As new instruments are continuously being developed to evaluate cardiovascular risk, we may experience the beginning of an improved prognostication of thrombotic events in MPNs. For example, Mehta et al[77] have assessed the QRISK3 score in a cohort of 438 individuals diagnosed with MPNs, revealing that subjects with a history of arterial thrombosis have an elevated burden of cardiovascular risk factors and thus an increased cardiovascular risk warranting for a more aggressive management of associated comorbidities. The QRISK3 tool takes into consideration age (25-84 years), sex, ethnicity, smoking status, presence of comorbidities (diabetes, atrial fibrillation, chronic kidney disease stage 3-5, migraines, lupus, rheumatoid arthritis, severe mental illness, erectile dysfunction), family history of angina or AMI in a 1^st degree relative aged < 60 years, use of several medications (antihypertensive agents, antipsychotics, oral corticosteroids, treatment for erectile dysfunction) and several other variables (body mass index, total cholesterol/high-density lipoprotein cholesterol ratio, systemic blood pressure values and the standard deviation of at least two most recent systolic blood pressure readings)[77]. Moreover, Skov et al[78] have highlighted that in MPNs there is a dysregulation of the genes involved in the onset of premature/accelerated atherosclerosis, depicting an aberrant expression of 45-56 out of 84 investigated genes. Thus, their findings might explain the crosstalk between inflammation and thrombosis in MPNs and the contribution of this axis to the onset of atherosclerosis and ACS in these blood cancers.

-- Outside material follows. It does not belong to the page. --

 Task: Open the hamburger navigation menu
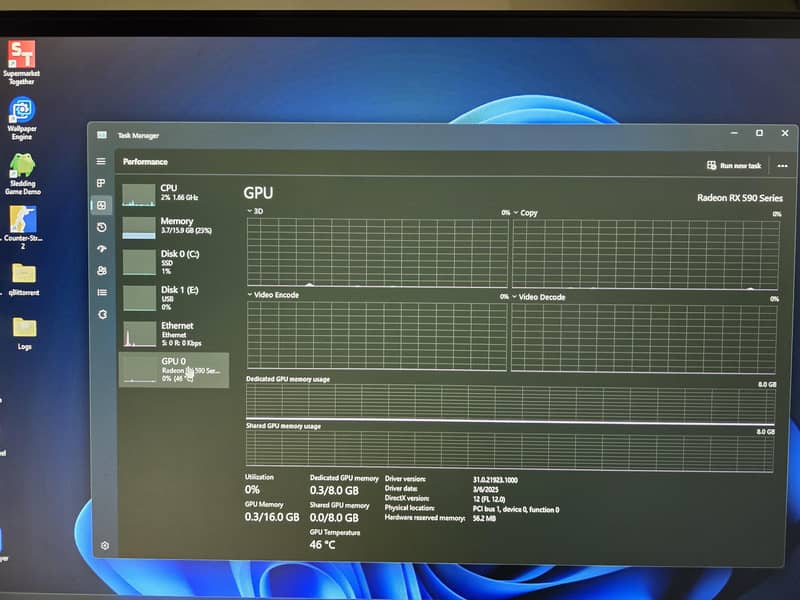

Nevertheless, Leiva et al[79] reported that 76% MPN patients are likely to experience another major cardiovascular event or even death following an episode of ACS. The researchers examined 41 individuals with MPNs and a history of ACS who were followed-up for 80 mo, demonstrating that the presence of leukocytosis [leukocyte count ≥ 20000 leukocytes/μL; hazard ratio (HR) = 9.10], the occurrence of ACS in the first year after the established diagnosis of MPN (HR = 3.84), the presence of JAK2 gene mutations (HR = 3.71) and history of cardiovascular disease (HR = 2.60) were risk factors for another major cardiovascular event or death in this MPN subpopulation[79]. These results are particularly interesting as the same group of scientists have previously reported that according to their propensity score analysis MPN patients who suffer an episode of AMI are less likely to experience in-hospital death and cardiac arrest but elevated rates of hemorrhages vs individuals who experienced an AMI but do not associate MPNs[80]. Therefore, based on these findings, we suggest a close monitorization and follow-up of individuals diagnosed with MPNs and who experience an episode of AMI.

CONCLUSION

MI remains a potentially fatal complication of MPNs and may be the presenting event in MPN diagnosis or develop during the natural course of the disease. Patients who develop MI and have persistent hematological abnormalities warrant screening for MPN. Driver mutations, inflammation, and clonal hematopoiesis may to contribute to the pathogenesis of MI in MPN. Future investigations should focus on the discovery of biomarkers that could predict the development of MI in MPN subjects, as well as indicate which MI patients could also suffer from blood cancers.